Andrew Wakefield Proven To Be A Fraud
You may remember that in 1998 Andrew Wakefield was able to have some of his so-called research published in The Lancet claiming a link between the MMR shot and his newly discovered “regressive autism and bowel disease.”
What you may not know – because media is always less interested in non-controversy – is that all of the article was completely retracted by the journal in 2010 after a wasted two years and lots of money was spent trying, and failing, to verify his claims. The Lancet now actively disavows it and has published a retraction for the reasons below.
Meanwhile, unsuspecting parents were denying children important immunizations that would have prevented them from contracting Measles, Mumps and Rubella; so, we have seen and are seeing a spike in these particular potentially dangerous diseases.
In 2011 the British Medical Journal published a whole series of articles debunking Wakefield’s claims and, in fact, calling it not just “bad science” but “outright fraud.”
The journal states that Wakefield was found to have “altered and falsified medical records and facts, misrepresented information to families and treated the 12 children involved unethically.”
However, as illogical as it seems and even though nearly all of his co-authors have disavowed their fictitious results, incredibly the guy still claims he didn’t do anything wrong and is still pushing his story to people uninformed enough to listen.

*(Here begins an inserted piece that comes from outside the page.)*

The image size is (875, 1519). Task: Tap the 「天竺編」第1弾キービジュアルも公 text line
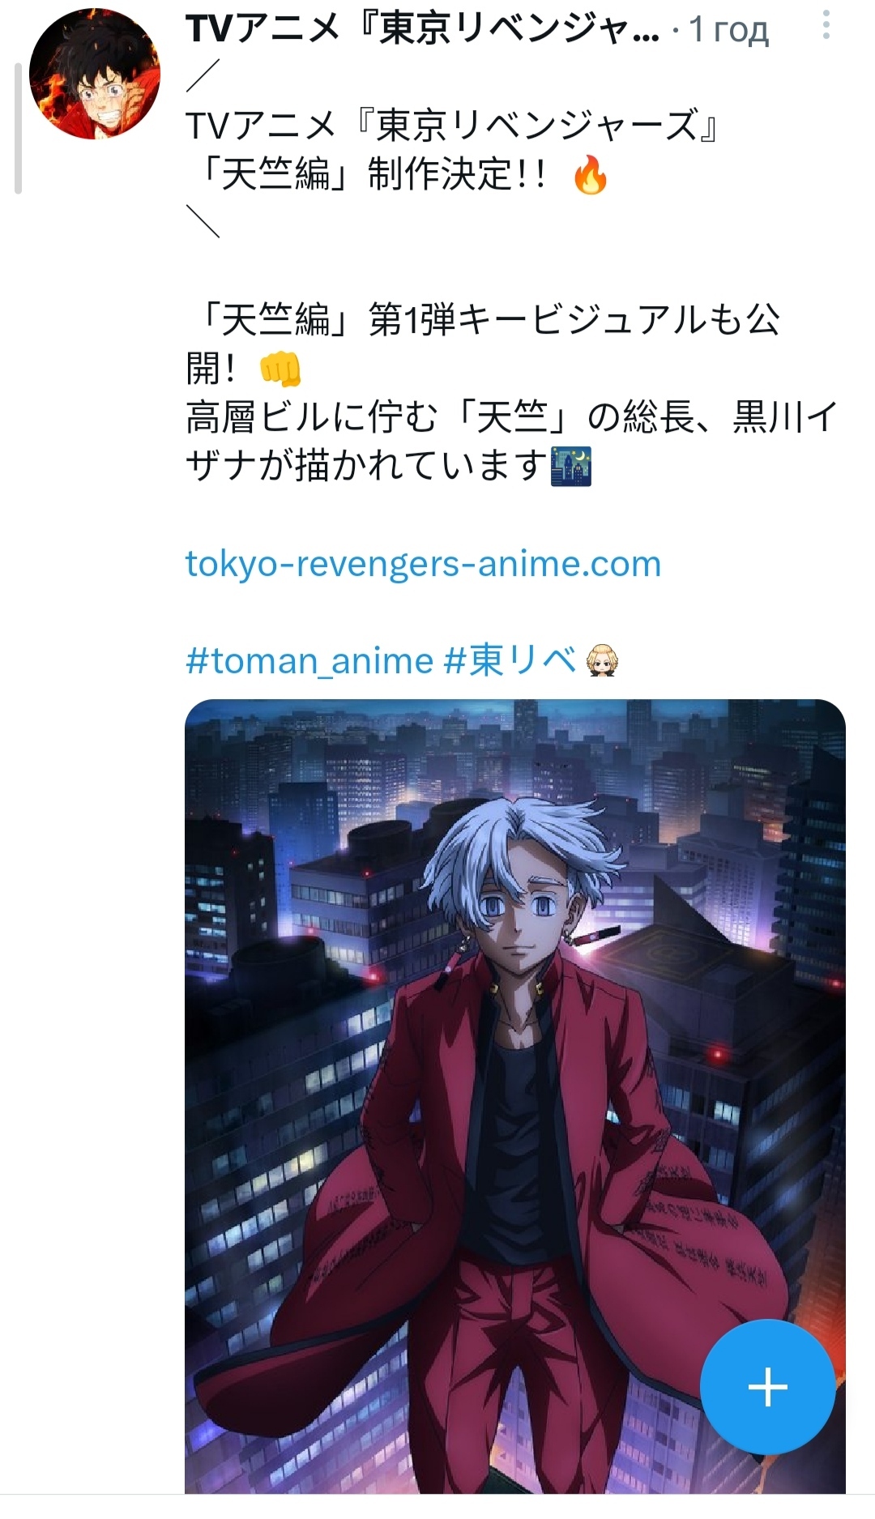(x=483, y=320)
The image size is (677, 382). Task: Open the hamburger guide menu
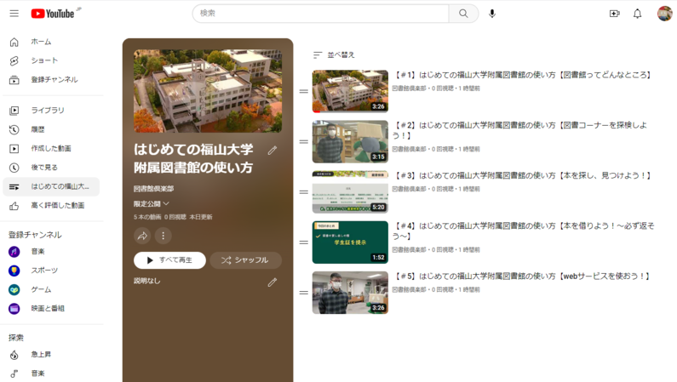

He was found to have taken consulting fees from firms attempting to litigate against the pharmaceutical companies and that he had devised “commercial schemes to exploit the MMR scare.”
No Relation of Autism to Immunization
The British Medical Journal is still, to this day, talking about this scheme and its outcome – as well they should be. It appears that all for his personal gain, huge numbers of children world-wide have gone unimmunized and have suffered the resulting morbidity. And that’s not even accounting for the opportunity lost to spend the millions of dollars/euros on discoveries that would have been really worth it.
I see that this issue is still able to fire me up and I haven’t even covered the original purpose of the article; namely, to talk about the new 2013 immunization schedule. Well, that means that I’ll just have to do it tomorrow. In the mean time, go get the kids “shot record” and make sure that they’re all up to date.